By Li Yan (People's Daily Online)    15:14, May 27, 2017
Experts say Moody’s credit rating a ‘misjudgment’

Moody's Investors Service on May 24 downgraded China's long-term local currency and foreign currency issuer ratings from Aa3 to A1, but changed the outlook from "negative" to "stable." Experts said the move showed the rater's lack of knowledge about China’s policy arrangement for government debt.

Last March, the company lowered its outlook on China's sovereign credit rating from "stable" to "negative," a move then-Finance Minister Lou Jiwei dismissed, saying, "We don't much care about the ratings."

Last year, China’s debt-to-GDP ratio stood at around 36.7 percent, far below the EU’s warning line at 60 percent and lower than the level of major market economies and emerging economies. The risks were generally controllable.

According to China’s Budget Law, the only legal way to raise funds for local governments is by issuing government bonds within a quota. Approved by the National People’s Congress, this year’s quota for added local government bonds was 1.63 trillion RMB ($240 billion), only slightly higher than last year's 1.18 trillion RMB ($172 billion), indicating that there won't be big changes in the debt-to-GDP ratio this year.

For that reason, experts have disregarded Moody's prediction that the Chinese government's direct debt burden will rise to 40 percent of its GDP in 2018, and edge closer to 45 percent in 2022.

Moody’s also turned a blind eye to advances in the country's supply-side structural reform. The agency stated that deleveraging measures didn’t perform as expected, but didn’t disclose specific figures for the core indicators. Therefore, the rationale behind the analysis should be reconsidered, said Chen Daidi, general manager of China Bond Rating Co.

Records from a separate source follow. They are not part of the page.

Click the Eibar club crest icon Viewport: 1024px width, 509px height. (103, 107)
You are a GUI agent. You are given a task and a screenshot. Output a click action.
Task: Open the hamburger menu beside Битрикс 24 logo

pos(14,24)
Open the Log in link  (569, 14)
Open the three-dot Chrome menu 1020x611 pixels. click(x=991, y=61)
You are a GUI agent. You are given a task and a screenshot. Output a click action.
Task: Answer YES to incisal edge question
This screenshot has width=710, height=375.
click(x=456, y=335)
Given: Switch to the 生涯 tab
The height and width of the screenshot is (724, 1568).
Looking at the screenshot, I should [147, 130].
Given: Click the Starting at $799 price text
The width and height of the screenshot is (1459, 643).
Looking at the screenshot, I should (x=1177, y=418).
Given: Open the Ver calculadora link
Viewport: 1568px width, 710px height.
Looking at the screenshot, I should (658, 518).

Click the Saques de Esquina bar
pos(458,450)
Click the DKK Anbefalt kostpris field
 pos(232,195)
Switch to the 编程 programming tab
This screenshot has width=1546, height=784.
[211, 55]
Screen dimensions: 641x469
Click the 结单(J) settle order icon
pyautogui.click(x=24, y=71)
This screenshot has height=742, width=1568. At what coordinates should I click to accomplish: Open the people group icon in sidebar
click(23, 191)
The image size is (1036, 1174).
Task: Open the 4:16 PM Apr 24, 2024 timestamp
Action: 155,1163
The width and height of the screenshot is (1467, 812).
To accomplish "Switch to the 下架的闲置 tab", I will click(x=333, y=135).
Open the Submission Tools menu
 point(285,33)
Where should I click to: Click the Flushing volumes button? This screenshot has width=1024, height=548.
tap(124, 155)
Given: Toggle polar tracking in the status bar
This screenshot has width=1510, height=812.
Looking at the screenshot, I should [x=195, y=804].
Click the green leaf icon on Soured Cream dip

The Chinese economy maintains stable and positive momentum in 2017, with the first quarter GDP up to 6.9 percent, further accelerating the growth rate by 0.2 percent year on year. Moody’s rating was far too simplistic to reflect the real conditions of China’s economic development and government credit, according to Zheng Chunrong of the Shanghai University of Finance and Economics.

Chinese government debts are largely allocated to infrastructure construction, which is fundamentally different from other world governments that use debts for consumptive purposes, Zheng added.